Sprockhövel. . Martin Debold von der Wählergemeinschaft „Miteinander in Sprockhövel“/Piraten kritisiert die mangelnde Kompetenz der etablierten Parteien.
Das sechste Sommerinterview führte Redakteur Matthias Spruck mit dem Sprockhöveler Martin Debold, dem Fraktionsvorsitzenden von MiS („Miteinander in Sprockhövel“)/Piraten.
Haben Sie mittlerweile Ihren Frieden mit der Umgehungsstraße gemacht, die Sie über viele Jahre verhindern wollten?
Martin Debold: Als effizienzverliebter Mensch beschäftige ich mich nur mit Dingen, die ich noch beeinflussen kann. Die L 70n-Entscheidung ist Geschichte. Der gerodete Turmag-Parkplatz und die Betonwand bei Koch zeigen schon, was hier kaputt gemacht wird. Ich finde es immer betrüblich, wenn man Pläne aus den Zeiten der autogerechten Stadt nach 40 Jahren nicht neu bewerten kann, so wie ich es als anfänglicher Befürworter der L 70n auch getan habe. Das Leben wird nicht schöner für die Bürger im Süden von Niedersprockhövel, nur lauter und Stickoxid-belasteter.

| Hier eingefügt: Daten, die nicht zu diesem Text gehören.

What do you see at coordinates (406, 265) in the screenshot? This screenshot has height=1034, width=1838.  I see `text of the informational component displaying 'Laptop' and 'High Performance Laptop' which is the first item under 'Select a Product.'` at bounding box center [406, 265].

Auf der Homepage von MiS wird angeprangert, in Sprockhövel werde über die Köpfe der Bürger hinweg Politik gemacht. Das scheint angesichts von städtischen Info-Veranstaltungen, öffentlichen Sitzungen der Zukunftskommission und SPD-Bürgerveranstaltungen einigermaßen absurd.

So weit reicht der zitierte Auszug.